MATERIAL SHOWN below:
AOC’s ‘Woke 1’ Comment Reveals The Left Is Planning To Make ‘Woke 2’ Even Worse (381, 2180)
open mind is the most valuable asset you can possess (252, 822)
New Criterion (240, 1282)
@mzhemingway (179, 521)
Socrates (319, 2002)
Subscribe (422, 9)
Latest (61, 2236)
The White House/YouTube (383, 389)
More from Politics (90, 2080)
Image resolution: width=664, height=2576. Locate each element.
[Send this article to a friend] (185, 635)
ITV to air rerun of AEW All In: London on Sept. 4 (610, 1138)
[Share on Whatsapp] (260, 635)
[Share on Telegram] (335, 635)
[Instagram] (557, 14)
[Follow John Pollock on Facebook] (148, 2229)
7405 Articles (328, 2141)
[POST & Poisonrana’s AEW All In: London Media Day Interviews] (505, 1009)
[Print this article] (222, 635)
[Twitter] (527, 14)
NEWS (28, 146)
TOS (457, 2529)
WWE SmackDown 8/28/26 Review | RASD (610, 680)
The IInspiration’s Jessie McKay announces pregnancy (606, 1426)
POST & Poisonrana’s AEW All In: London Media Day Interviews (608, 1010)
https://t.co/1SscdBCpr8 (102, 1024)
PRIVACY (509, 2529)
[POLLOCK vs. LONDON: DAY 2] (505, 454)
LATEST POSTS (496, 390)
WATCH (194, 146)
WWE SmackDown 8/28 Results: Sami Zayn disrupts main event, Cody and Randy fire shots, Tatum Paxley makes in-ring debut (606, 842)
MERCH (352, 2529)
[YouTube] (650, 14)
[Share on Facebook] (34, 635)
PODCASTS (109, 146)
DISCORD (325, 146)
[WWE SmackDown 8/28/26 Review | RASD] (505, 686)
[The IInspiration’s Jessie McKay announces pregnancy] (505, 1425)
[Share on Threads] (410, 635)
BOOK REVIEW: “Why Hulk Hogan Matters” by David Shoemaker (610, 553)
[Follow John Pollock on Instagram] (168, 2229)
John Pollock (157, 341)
End of MATERIAL SHOWN.
> _WHAT YOU NEED TO DO_
Lines in the records above that carry the word "SmackDown" are to be located and copied.

> _THE ANSWER_
WWE SmackDown 8/28/26 Review | RASD (610, 680)
WWE SmackDown 8/28 Results: Sami Zayn disrupts main event, Cody and Randy fire shots, Tatum Paxley makes in-ring debut (606, 842)
[WWE SmackDown 8/28/26 Review | RASD] (505, 686)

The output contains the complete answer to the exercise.